Puede parecer una exageración para algunos, pero en el terreno de los hechos, los números no mienten: Costa del Faro, Santo Domingo Este, ha protagonizado uno de los saltos más impresionantes en el monitoreo de gestión pública en la República Dominicana.
En apenas un año pasó de ocupar la posición 64 a la número 4 en el ranking del SISMAP Municipal, un sistema diseñado por el Ministerio de Administración Pública para medir la eficiencia, eficacia y transparencia de los gobiernos locales.
Este avance o salto cuántico administrativo jamás había sido logrado por administración municipal alguna en RD. El SISMAP —acrónimo de Sistema de Monitoreo de la Administración Pública— tiene como misión evaluar el rendimiento institucional en tres grandes sectores: el poder ejecutivo, los gobiernos locales y el sector salud.
Y dentro de ese engranaje, lograr una mejora de 60 posiciones en doce meses no puede considerarse otra cosa que una hazaña administrativa.
Costa del Faro, Santo Domingo Este, no es cualquier municipio. Con más de 4,000 empleados, una flotilla operativa de más de 150 camiones, y una población que supera el millón doscientos mil habitantes, es el municipio más grande no solo del país, sino de toda Centroamérica y el Caribe.
Compararlo con otras demarcaciones que tienen apenas 30 empleados y un par de camiones resulta, por decir poco, desproporcionado. Aun así, los estándares del SISMAP son comunes para todos, y en esa igualdad de condiciones, Costa del Faro, SDE ha demostrado lo que puede lograrse con gestión y visión.

Un modelo de gestión pública
Lo que está ocurriendo en Costa del Faro ha captado la atención de todo el país. No solo por el ascenso en los rankings, sino por el cambio tangible en la calidad de los servicios públicos, el acceso a la información, y la práctica constante de la rendición de cuentas.
Lo que alguna vez fue un municipio sumido en quejas, vertederos, oscuridad administrativa, conflicto con la Sala Capitular y desorganización, hoy es un caso de estudio y ejemplo a seguir.

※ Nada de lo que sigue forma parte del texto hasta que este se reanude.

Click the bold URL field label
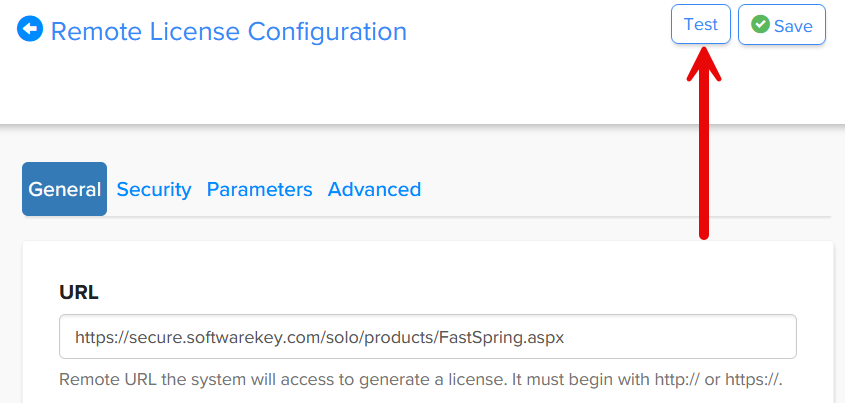pos(79,293)
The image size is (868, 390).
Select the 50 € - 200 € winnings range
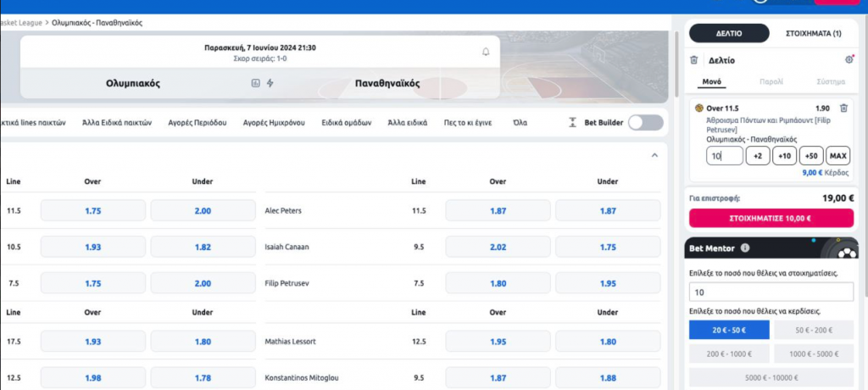click(812, 330)
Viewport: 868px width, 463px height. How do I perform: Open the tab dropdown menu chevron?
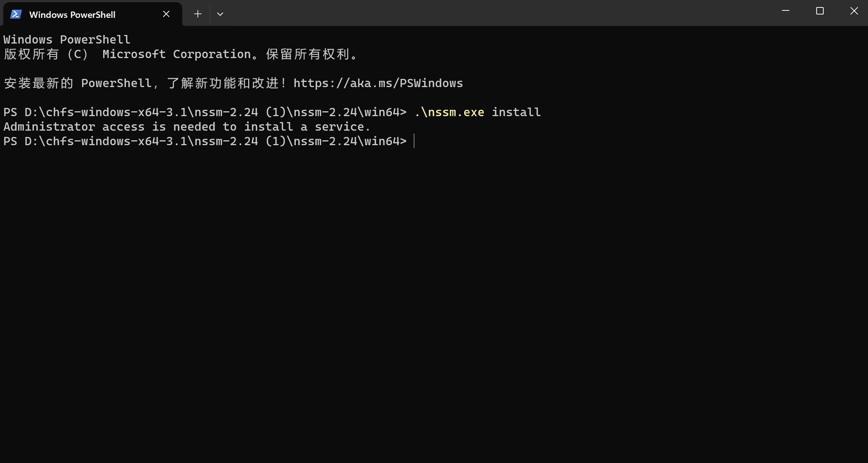220,14
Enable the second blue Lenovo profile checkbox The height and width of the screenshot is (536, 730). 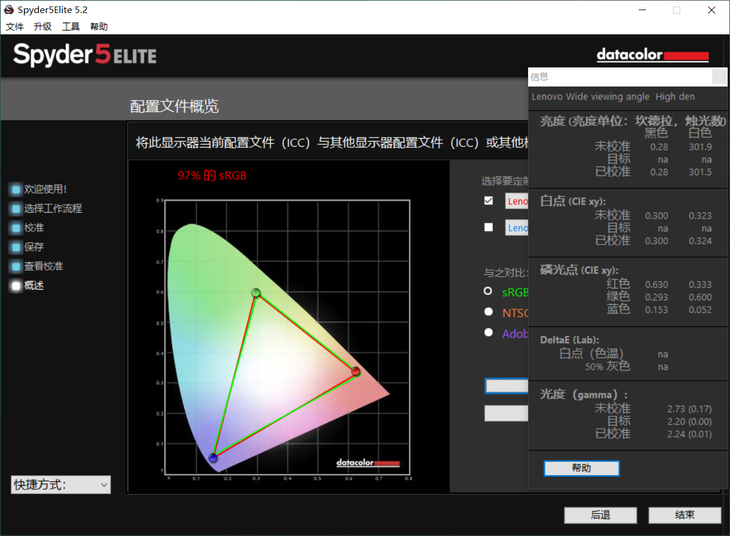488,228
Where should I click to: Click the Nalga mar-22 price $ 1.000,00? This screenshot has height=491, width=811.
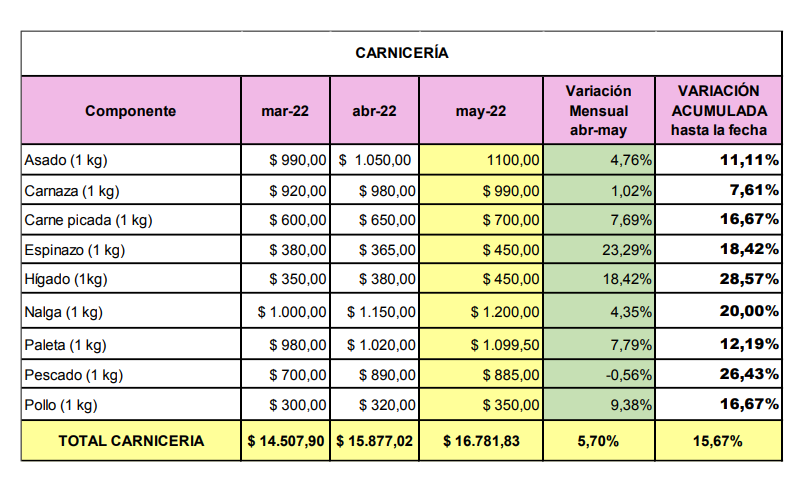(292, 312)

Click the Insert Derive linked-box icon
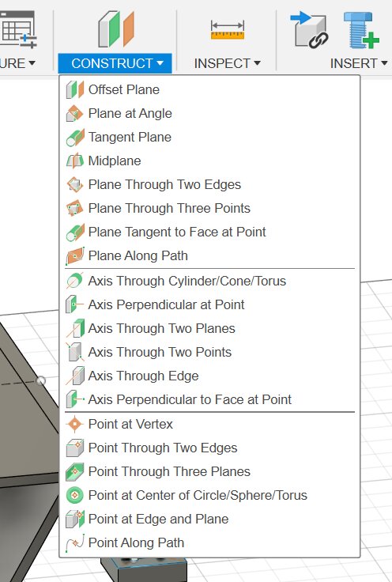click(309, 30)
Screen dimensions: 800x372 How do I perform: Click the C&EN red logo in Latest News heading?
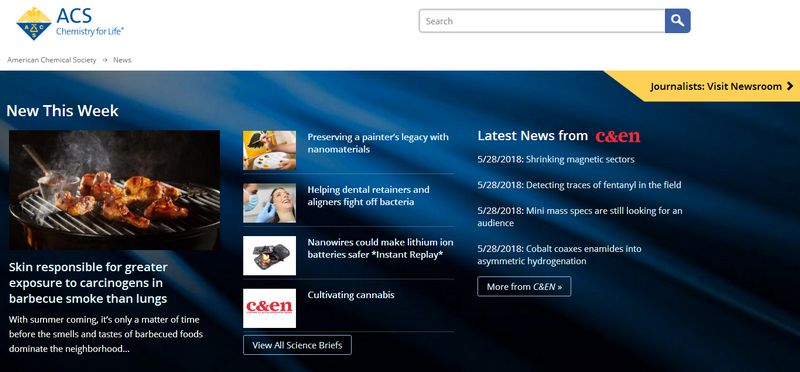click(x=617, y=136)
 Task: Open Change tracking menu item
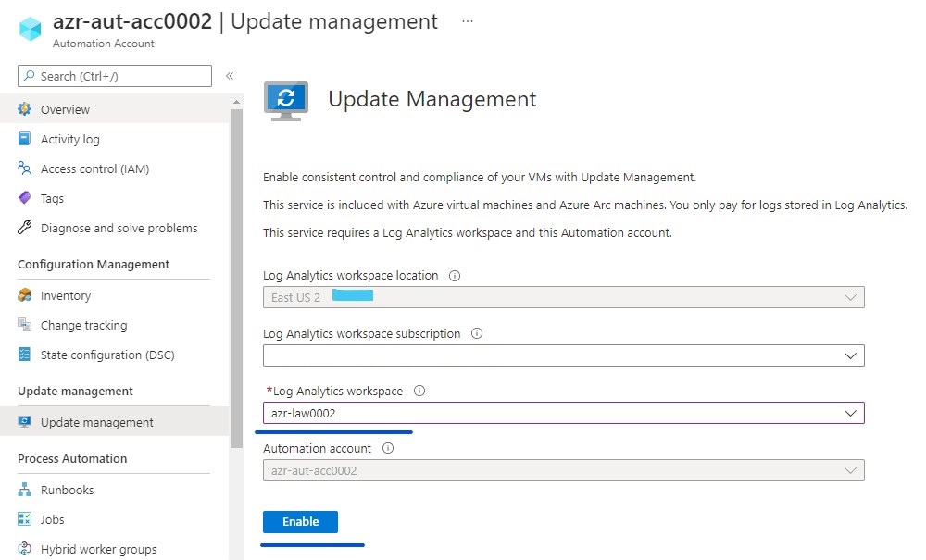(83, 325)
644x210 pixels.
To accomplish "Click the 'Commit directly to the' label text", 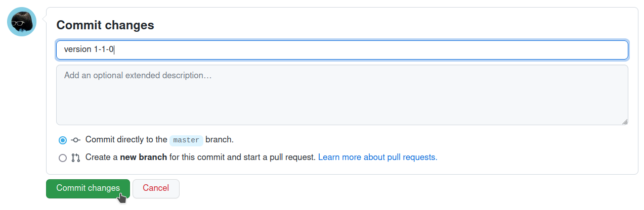I will point(126,139).
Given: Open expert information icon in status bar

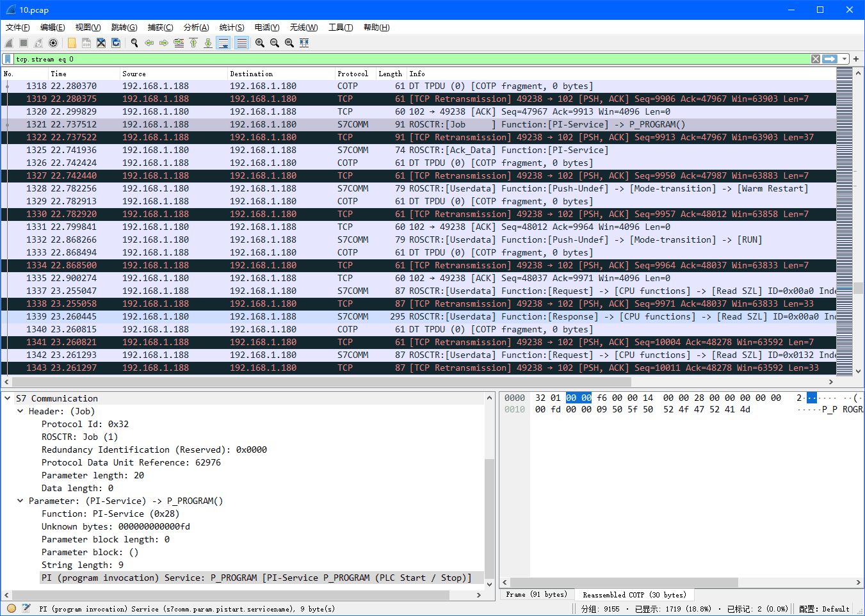Looking at the screenshot, I should [12, 608].
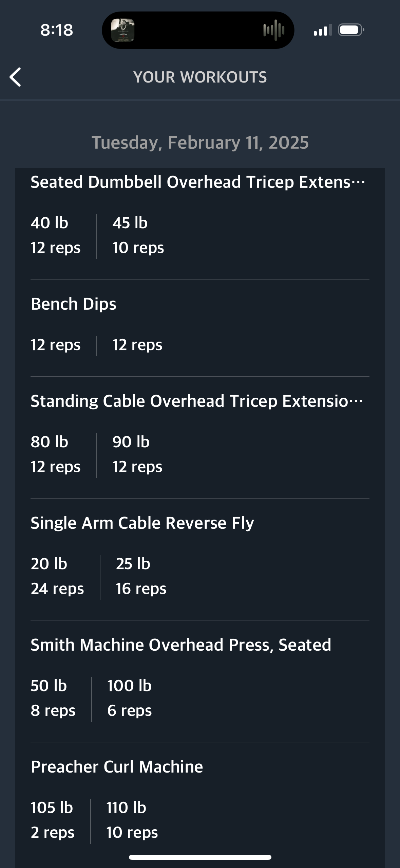Tap the Tuesday, February 11, 2025 date header

coord(200,143)
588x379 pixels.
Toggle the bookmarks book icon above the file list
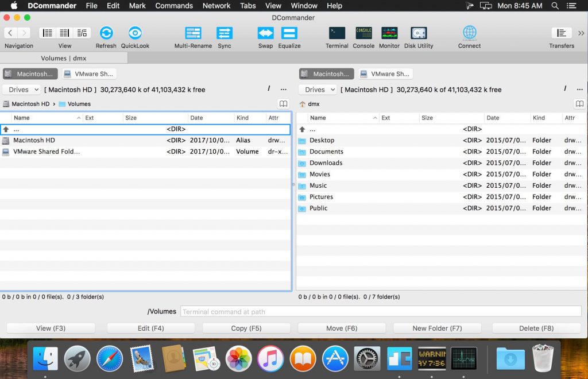283,104
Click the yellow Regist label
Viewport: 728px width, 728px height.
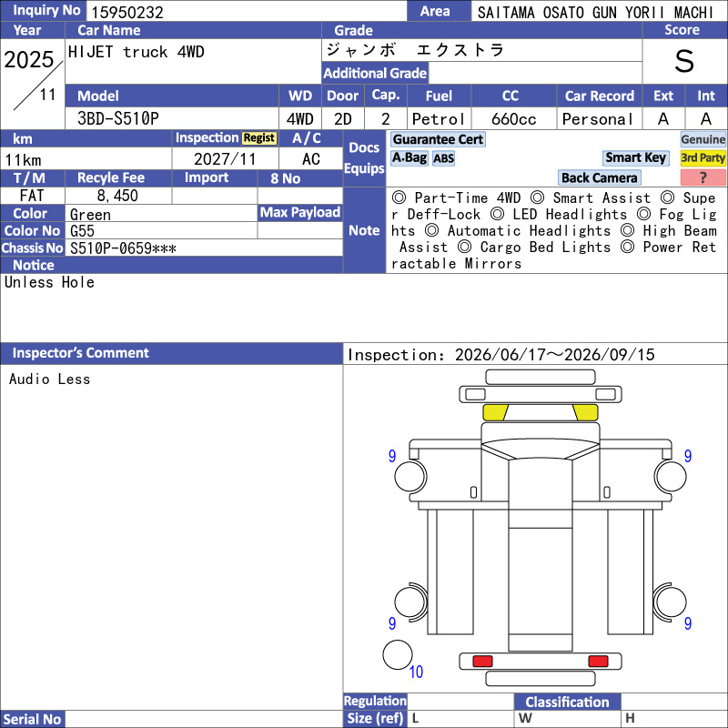click(x=259, y=138)
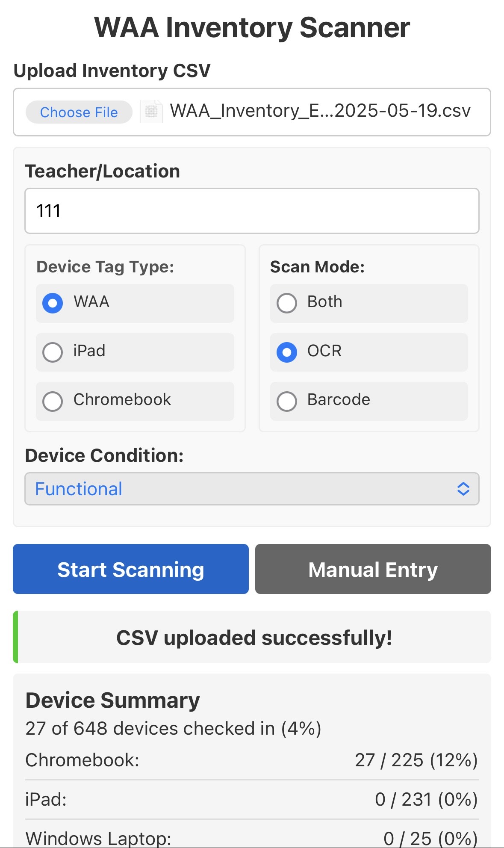504x848 pixels.
Task: Click the Chromebook summary row
Action: tap(252, 760)
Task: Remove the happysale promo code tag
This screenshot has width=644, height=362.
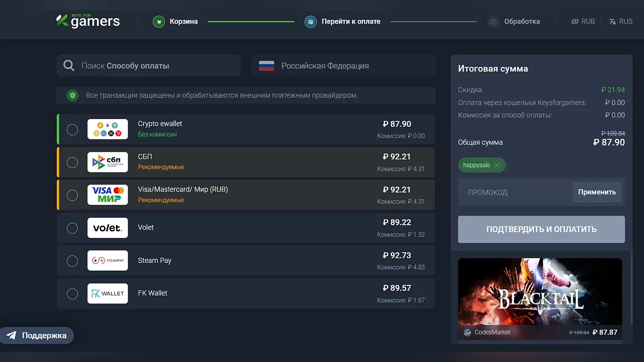Action: 497,165
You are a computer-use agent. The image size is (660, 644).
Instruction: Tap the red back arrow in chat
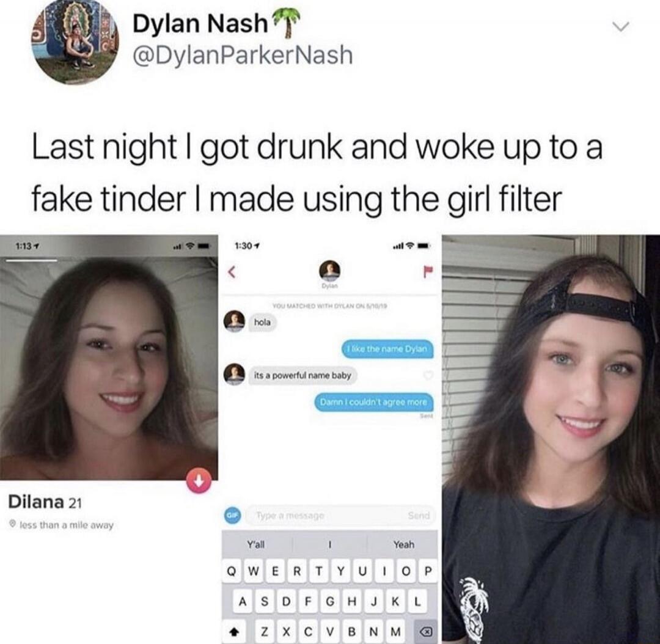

El modelo aplicado por el alcalde municipal, el pastor Dio Astacio, según fuentes municipales, ha apostado a una transformación estructural de los sistemas internos, al uso de tecnología para transparentar procesos, y a una nueva cultura administrativa basada en resultados.
En Costa del Faro, se está demostrando que la buena gestión no es solo una aspiración teórica, sino una posibilidad real.
El precio del éxito
Pero, como suele ocurrir en los terrenos de la política, el éxito también tiene su precio. Y en este caso, ha sido el ruido mediático y las maniobras de descrédito desde sectores opositores.
Frente a los logros evidentes, en lugar de reconocimiento, ha surgido una ola de intentos por imponer relatos alternativos, señalar supuestas irregularidades y sembrar dudas sobre lo que debería ser motivo de celebración ciudadana.
Esta reacción no es nueva en la historia política dominicana —ni en la de ningún país. Cuando el progreso es visible, muchas veces se convierte en blanco de quienes no tienen una agenda de propuestas, sino de sabotaje.
El gobierno municipal encabezado por Astacio, ha preferido responder con hechos, publicando informes, y promoviendo el acceso ciudadano a la información pública.